■ **Work instruction**
Copy out exactly, and only, the lines from the one containing "This screenshot has height=427, width=800." through the end of the entries. No pictures.

■ **Data**

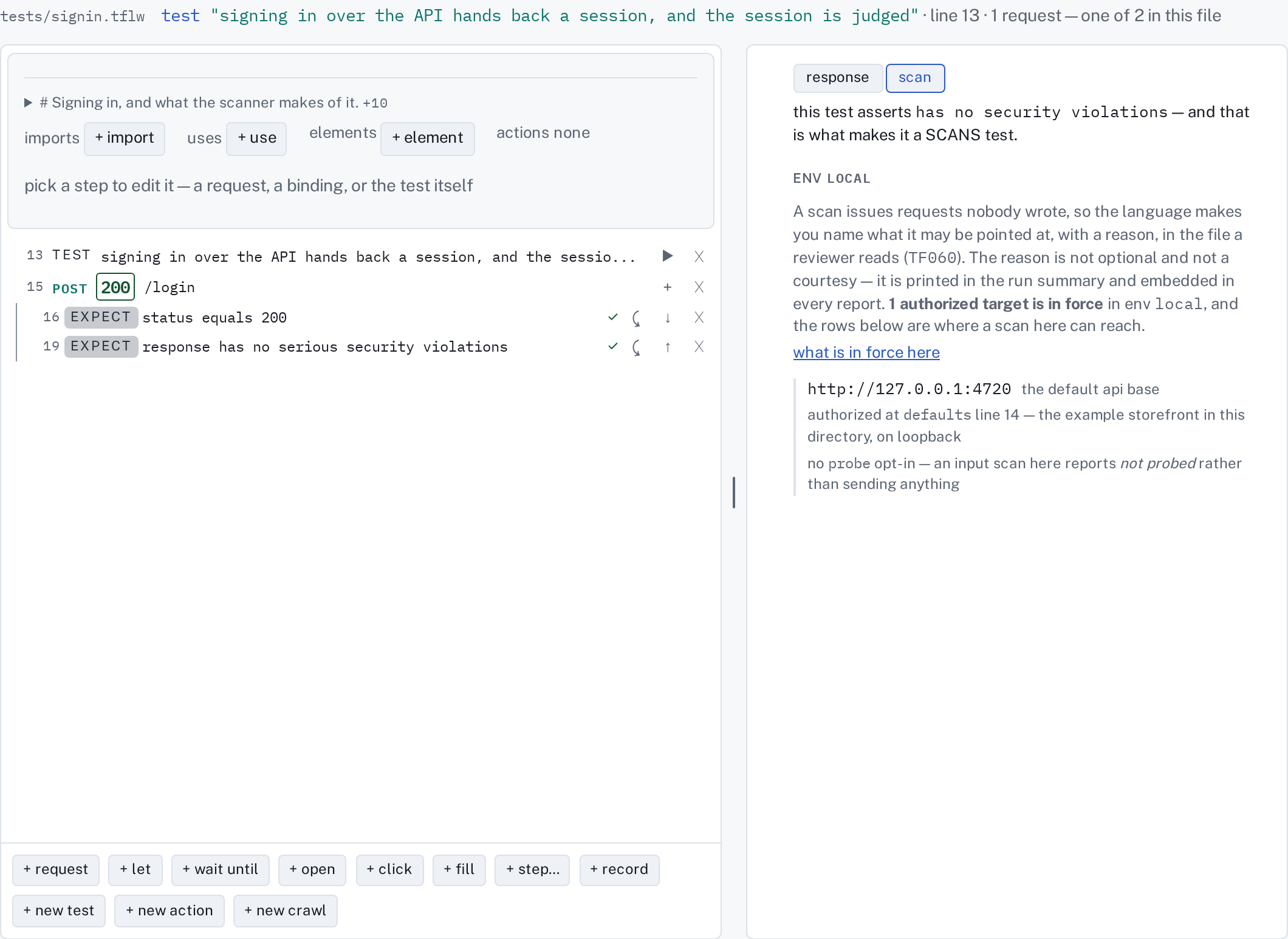This screenshot has height=939, width=1288.
Task: Add a new crawl
Action: pyautogui.click(x=286, y=911)
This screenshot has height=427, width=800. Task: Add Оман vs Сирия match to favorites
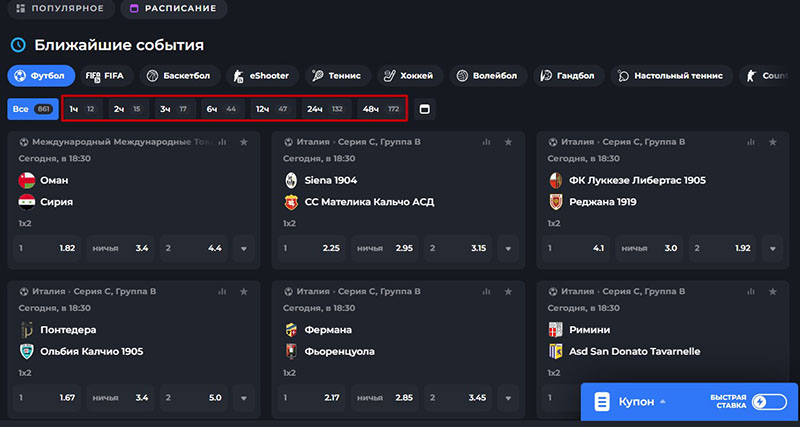coord(244,142)
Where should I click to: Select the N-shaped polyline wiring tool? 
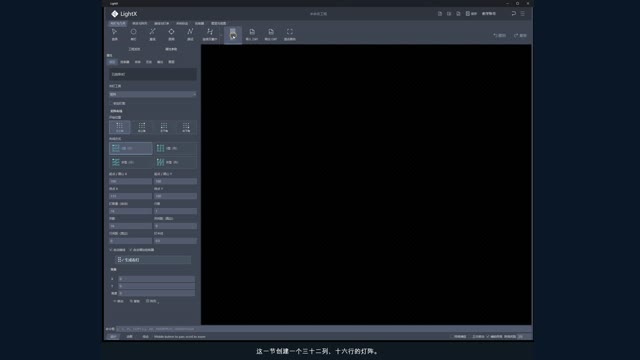(x=190, y=34)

■ **Response area**
This screenshot has height=427, width=800. Task: Add Оман vs Сирия match to favorites
coord(244,142)
Where should I click to: Select the N-shaped polyline wiring tool? 
(x=190, y=34)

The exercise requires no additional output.